CHE COSA CONTIENE IL VINO

85% CIRCA DI ACQUA: Deriva essenzialmente dal succo della polpa dell’uva.
12% CIRCA DI ETANOLO: È l’alcol che si forma durante il processo di fermentazione alcolica operata dai lieviti, il cui contenuto (grado alcolico) è variabile nei diversi vini.
3% CIRCA DI SOSTANZE MINORI: Sono quelle sostanze che conferiscono a ciascun vino le sue caratteristiche distintive (profumo, colore e sapore), diverse per ogni tipo di uva e di annata. Queste sostanze comprendono:
ACIDI = Danno acidità al vino, sono piuttosto abbondanti e rappresentati soprattutto da acido tartarico e malico.
AROMI = Sono sostanze volatili che stimolano i recettori olfattivi della cavità nasale. Si distinguono in “aromi varietali”, tipici di ogni uva, e “aromi fermentativi”, generati durante la fermentazione e comuni a tutti i vini.
TANNINI = Sostanze che conferiscono al vino gusto più o meno amaro o astringente.

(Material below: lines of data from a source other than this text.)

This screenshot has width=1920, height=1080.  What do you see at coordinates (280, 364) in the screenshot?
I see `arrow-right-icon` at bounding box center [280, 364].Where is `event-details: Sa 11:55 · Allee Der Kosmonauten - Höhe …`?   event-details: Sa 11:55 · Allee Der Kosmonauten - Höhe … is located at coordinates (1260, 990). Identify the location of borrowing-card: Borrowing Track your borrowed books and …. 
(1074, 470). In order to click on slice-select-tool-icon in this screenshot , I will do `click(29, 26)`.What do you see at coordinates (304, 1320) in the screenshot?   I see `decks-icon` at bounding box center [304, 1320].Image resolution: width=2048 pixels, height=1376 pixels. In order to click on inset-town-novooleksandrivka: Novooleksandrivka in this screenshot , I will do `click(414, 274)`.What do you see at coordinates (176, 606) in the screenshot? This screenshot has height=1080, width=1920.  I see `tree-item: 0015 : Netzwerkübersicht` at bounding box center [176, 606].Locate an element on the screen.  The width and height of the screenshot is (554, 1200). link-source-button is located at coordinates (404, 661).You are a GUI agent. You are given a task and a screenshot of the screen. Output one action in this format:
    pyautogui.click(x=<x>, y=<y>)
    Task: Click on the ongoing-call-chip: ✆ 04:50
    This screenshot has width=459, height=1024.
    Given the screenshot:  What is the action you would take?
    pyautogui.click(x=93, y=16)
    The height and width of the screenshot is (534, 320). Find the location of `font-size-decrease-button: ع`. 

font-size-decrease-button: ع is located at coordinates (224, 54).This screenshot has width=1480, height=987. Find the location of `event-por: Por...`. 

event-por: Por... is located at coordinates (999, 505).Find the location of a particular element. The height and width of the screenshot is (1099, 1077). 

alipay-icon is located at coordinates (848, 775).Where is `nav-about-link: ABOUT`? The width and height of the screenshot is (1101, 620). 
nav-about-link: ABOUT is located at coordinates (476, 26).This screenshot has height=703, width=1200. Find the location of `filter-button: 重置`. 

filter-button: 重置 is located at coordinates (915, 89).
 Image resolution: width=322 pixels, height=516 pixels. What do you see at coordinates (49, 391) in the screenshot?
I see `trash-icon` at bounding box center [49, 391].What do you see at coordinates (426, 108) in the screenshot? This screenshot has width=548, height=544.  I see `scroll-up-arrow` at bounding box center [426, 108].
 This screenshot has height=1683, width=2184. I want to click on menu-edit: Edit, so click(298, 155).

ANTOCIANI = Sono i pigmenti naturali dell’uva che danno il colore rosso del vino. Sono presenti nelle bucce dell’uva rossa e assenti in quelle dell’uva bianca.
SOLFITI = In parte prodotti naturalmente durante la fermentazione, vengono quasi sempre aggiunti ai vini come conservanti per evitare l’ossidazione e lo sviluppo di batteri.
Se presenti in quantità superiori a 10 mg/litro, l’etichetta deve obbligatoriamente riportare la dicitura “contiene solfiti” dal momento che possono dare fenomeni di intolleranza (asma, mal di testa o reazioni pseudoallergiche) in alcune persone (circa l’1 per cento della popolazione).
In Italia il limite massimo di legge per i solfiti è di 150 mg/l per i rossi, 200 mg/l per i bianchi e i rosati e fino a 400 mg/l per i vini dolci.